Reflections from this chapter:
- Where are you on this journey? Is your soul completely dead, is it fully alive or somewhere in between?
Bring in the Love
We’ve come to the end and Shauna is sharing how this place of being fueled by love is good in her life. She says she has a “new patience, a new settledness, a new desire to be exactly where I am right now.” I have found this to be true for myself as well, even just this month as I’m letting the truths of this book settle in.
I think the goal here is to center ourselves on what truly matters & what God has called us to and be sure that is where we spend the bulk of our energy. This will be something we have to observe and evaluate often and it will be a process that happens slowly with each choice we make. As Shauna ends, she warns us that we will not be perfect in this and we have to give ourselves grace.
So on this journey myself, I have found that after eliminating some things in my family’s world, our lives are still busier than I would like. So what do I do with that? For me, it means that I let go of the expectations either I have placed or others have placed on me in the areas that don’t matter. I spend more time and energy on my relationships than keeping the house clean. I don’t stress over my child’s homework being perfectly done or how I look when I head out to a soccer practice… being present in these moments is more important to me than perfection. It’s shows up in the little choices and the big choices. It takes a true perspective shift for me and maybe for you too.

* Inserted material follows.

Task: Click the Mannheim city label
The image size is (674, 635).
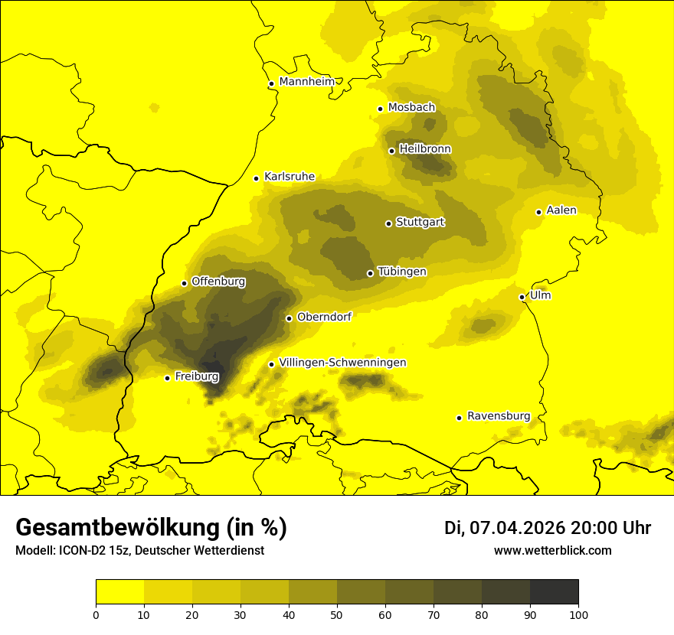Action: click(x=307, y=82)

I’m so grateful to Shauna for allowing us this little peak into her life and journey! I think her vulnerability will encourage us to move toward a life filled with more meaning and connection and for that I am thankful! Much love to you on your journey!
Thank you so much for this virtual book club and journey! You really helped me put into perspective Shauna’s message.
So glad to have stumbled upon your site! I have you bookmarked for future reference! 🙂
Brooke, so glad that you found it helpful! Loved that book, it was life changing for me as well!